The Liberal Democrats won the seat on barely a quarter of the vote. In fairness to the Lib Dems, this is one (the only?) instance where they have benefited from a system which is hugely unproportional. In 2005, they won 22% of the vote but only 9.6% of the seats and routinely get screwed by the system. It is one of the reasons they are vehemently pro-PR. The other, of course, is that PR is inherently more proportional and more democratic.

Labour's other MP for the blogosphere (no, not that one, he LOVES First Past the Post), the former minister Tom Watson, recently wrote about why he thinks the Alternative Vote electoral system needs to replace FPTP. He reckons (with some justification) that retaining FPTP is simply a sop to vested interests (read: MPs who are scared of losing their seats under a proportional system). Which is understandable. But if there is one thing the expenses scandal has taught us is that MPs sometimes put their own interests before those of their constituents. And that is not the way it should be.

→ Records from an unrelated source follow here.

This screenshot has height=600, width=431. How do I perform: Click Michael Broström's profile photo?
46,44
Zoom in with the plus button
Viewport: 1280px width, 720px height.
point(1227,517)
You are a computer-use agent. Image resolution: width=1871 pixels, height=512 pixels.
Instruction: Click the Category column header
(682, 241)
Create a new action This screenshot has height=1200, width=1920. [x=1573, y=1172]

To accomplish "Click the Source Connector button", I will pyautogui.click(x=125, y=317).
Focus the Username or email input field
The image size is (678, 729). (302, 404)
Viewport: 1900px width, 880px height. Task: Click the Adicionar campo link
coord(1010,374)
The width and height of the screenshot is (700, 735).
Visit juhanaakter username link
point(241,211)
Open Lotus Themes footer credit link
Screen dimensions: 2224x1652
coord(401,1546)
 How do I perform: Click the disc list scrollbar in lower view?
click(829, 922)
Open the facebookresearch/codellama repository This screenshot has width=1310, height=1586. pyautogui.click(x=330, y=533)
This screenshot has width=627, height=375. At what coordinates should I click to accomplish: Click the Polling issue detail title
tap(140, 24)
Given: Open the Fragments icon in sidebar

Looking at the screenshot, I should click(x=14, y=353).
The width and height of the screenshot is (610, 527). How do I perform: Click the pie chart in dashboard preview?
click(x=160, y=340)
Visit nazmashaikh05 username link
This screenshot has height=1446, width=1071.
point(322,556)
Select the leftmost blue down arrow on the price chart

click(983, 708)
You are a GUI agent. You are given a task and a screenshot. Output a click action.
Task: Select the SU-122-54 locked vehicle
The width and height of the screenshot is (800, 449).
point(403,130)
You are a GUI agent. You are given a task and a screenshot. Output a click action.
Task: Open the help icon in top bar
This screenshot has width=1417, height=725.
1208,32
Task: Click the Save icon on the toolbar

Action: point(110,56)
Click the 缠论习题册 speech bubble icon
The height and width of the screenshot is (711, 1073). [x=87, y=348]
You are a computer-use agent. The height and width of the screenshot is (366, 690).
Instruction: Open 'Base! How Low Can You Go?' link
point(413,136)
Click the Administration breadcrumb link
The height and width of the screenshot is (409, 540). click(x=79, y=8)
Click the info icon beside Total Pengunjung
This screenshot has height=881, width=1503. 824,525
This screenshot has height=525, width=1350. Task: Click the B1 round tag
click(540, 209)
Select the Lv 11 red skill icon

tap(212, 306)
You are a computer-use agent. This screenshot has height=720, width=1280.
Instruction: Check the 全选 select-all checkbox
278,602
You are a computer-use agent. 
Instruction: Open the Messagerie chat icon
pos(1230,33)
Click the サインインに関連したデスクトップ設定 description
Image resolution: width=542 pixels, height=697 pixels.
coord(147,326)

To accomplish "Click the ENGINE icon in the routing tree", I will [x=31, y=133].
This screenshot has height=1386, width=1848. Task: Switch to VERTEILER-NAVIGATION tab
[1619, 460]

So, I return to my original question. Why do MPs think the Speaker needs to be elected with over 50% of the vote? To have legitimacy. To have a mandate. To have authority. Call it what you want. But it is exactly the same thing that MPs (and, indeed, Governments) lack under a First Past the Post electoral system.

You can say what you want about the Speaker, the job he/ she will do and the candidates for the job. But the way in which they are elected to the post provides them with the authority to do the job. Unless, of course, the Labour Government Whips have anything to do with it...

6 comments:

James Mackenzie 22 June 2009 at 12:05  

I was going to write this post. Maybe not as well, but the same point.

Stuart Winton 23 June 2009 at 08:02  

On the other hand it could be argued that the legitimacy afforded to the Speaker in such circumstances could be seen as very forced and superficial.

If Sir Russell Johnston had been elected as an MP by a similar method, for example, then that wouldn't have changed the facts of the first round of voting, which clearly indicated no decisive mandate - thus forcing candidates out of the contest to achieve a candidate with a majority can't fully legitimise the winner's authority.

Malc 23 June 2009 at 08:58  

Stuart,

That's a good point. Though I would suggest STV/ AV/ preference electoral systems in general would mean more people were satisfied with the outcome than under FPTP.

While that may not occur under the first (or even, in the Johnston case, until the third or even fourth preference - making assumptions that the other preferences distribute evenly) more voters' preference of a candidate being elected is served by this form of voting.

James 23 June 2009 at 10:05  

I disagree. We have no idea whether Russell Johnston would have won. Under AV the Tory and Green votes would have been redistributed (the Tories too, because even if all the Greens put the Tories second, they'd still be bottom).

Then we'd have known what those voters thought about the other three candidates. My guess is that most of the Tory voters would have gone to Fergus Ewing, enough to put him into top place but not enough to win.

Labour would probably have been stuck in third at that point, making it a final runoff between the Liberals and the Nats. The question then would be whether enough Labour voters preferred the Liberal candidate to overtake the Tory support for Fergus.

I don't know how it would have gone, obviously, because we're stuck with this stupid FPTP system. If we have to choose a single elected representative, AV would at least allow us to take account of the views of all the voters down the line.

Malc 23 June 2009 at 10:30  

James,

I know. I was speaking hypothetically. And I was trying to demonstrate that preference voting provides a fairer way of ensuring that the most popular candidate (or, if you like, the "least worst") is elected.

I know that the votes wouldn't have redistributed equally. I was just trying to show that we could be talking third/ fourth preference before candidate is elected - which is still eminently fairer than FPTP.

Stuart Clay 23 June 2009 at 22:42  

The other advantage of expressing preferences is that you don't have to. If you're only interested in one party, then the other parties don't have to have the benefit of your vote. This might mean jeopardising your say in an election, but at least you had the choice.